• [Required action]
Retrieve every line of the data holding the word "This".

"""

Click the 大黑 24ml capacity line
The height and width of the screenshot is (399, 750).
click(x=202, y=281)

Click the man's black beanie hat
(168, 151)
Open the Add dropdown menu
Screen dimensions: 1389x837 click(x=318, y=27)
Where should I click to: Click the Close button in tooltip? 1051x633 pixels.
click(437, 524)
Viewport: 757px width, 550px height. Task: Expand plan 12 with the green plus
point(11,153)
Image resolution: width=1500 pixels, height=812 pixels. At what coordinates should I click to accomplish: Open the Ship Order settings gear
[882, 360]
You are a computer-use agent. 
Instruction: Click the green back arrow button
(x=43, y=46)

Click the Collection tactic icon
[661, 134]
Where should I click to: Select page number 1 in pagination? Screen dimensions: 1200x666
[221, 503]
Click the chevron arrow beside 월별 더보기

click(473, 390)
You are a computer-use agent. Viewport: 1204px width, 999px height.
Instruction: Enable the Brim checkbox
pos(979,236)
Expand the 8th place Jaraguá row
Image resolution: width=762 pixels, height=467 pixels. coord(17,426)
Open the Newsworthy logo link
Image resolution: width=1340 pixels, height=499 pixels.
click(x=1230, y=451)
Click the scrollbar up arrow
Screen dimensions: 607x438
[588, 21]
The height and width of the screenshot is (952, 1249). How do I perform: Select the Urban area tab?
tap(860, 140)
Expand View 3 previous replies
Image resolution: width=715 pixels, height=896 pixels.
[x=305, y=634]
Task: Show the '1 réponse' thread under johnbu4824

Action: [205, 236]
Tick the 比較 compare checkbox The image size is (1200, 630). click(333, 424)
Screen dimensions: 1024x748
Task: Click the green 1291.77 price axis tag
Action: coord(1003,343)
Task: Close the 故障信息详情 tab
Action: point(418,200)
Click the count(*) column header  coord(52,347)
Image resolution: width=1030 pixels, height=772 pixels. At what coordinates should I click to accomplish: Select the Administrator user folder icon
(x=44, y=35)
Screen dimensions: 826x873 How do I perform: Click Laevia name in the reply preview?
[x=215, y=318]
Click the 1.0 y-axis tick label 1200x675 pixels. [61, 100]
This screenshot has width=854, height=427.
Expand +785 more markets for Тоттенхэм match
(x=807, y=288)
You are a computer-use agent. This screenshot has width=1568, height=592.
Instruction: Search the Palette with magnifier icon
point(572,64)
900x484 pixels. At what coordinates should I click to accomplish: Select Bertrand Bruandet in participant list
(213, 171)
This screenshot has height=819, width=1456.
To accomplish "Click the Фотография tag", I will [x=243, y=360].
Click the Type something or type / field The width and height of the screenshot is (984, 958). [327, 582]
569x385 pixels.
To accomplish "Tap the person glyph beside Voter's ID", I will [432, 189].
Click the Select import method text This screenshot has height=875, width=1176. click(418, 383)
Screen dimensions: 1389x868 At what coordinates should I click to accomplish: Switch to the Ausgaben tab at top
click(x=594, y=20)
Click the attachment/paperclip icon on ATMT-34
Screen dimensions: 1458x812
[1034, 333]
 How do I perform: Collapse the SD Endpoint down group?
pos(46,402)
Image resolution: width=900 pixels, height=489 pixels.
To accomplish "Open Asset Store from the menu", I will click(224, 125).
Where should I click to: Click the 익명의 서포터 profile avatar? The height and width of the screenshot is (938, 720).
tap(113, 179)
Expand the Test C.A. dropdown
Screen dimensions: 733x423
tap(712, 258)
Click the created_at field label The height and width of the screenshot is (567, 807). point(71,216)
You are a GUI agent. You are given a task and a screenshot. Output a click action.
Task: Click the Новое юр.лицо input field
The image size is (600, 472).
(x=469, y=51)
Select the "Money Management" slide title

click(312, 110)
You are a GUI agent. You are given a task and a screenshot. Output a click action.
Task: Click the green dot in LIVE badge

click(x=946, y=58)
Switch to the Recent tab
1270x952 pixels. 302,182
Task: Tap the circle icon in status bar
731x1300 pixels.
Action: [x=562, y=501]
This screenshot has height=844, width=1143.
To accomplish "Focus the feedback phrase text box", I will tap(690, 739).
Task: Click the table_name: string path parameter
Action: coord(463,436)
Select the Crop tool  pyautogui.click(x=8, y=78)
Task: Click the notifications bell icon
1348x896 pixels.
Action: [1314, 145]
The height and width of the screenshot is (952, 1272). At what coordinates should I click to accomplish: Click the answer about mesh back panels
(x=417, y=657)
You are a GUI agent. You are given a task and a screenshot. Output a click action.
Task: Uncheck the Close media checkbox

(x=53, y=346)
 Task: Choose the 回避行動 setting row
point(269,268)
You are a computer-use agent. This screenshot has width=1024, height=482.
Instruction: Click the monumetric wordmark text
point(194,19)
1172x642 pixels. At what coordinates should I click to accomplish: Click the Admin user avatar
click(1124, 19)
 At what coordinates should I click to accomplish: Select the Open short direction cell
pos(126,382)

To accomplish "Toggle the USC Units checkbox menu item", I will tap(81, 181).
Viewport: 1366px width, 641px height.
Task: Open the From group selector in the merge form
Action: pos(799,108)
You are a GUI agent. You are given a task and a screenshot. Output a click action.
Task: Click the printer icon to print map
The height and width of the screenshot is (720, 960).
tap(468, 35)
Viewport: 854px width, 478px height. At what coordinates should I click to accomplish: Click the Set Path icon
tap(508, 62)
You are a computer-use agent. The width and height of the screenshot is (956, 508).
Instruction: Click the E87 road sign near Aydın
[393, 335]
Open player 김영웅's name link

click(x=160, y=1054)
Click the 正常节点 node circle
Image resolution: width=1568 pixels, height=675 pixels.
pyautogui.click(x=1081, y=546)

"""

• [Written solution]
This screenshot has width=854, height=427.
You are a computer-use agent. This screenshot has width=1568, height=592.
This screenshot has height=819, width=1456.
Click the Select import method text This screenshot has height=875, width=1176. click(418, 383)
This screenshot has height=844, width=1143.
You are a computer-use agent. This screenshot has width=1024, height=482.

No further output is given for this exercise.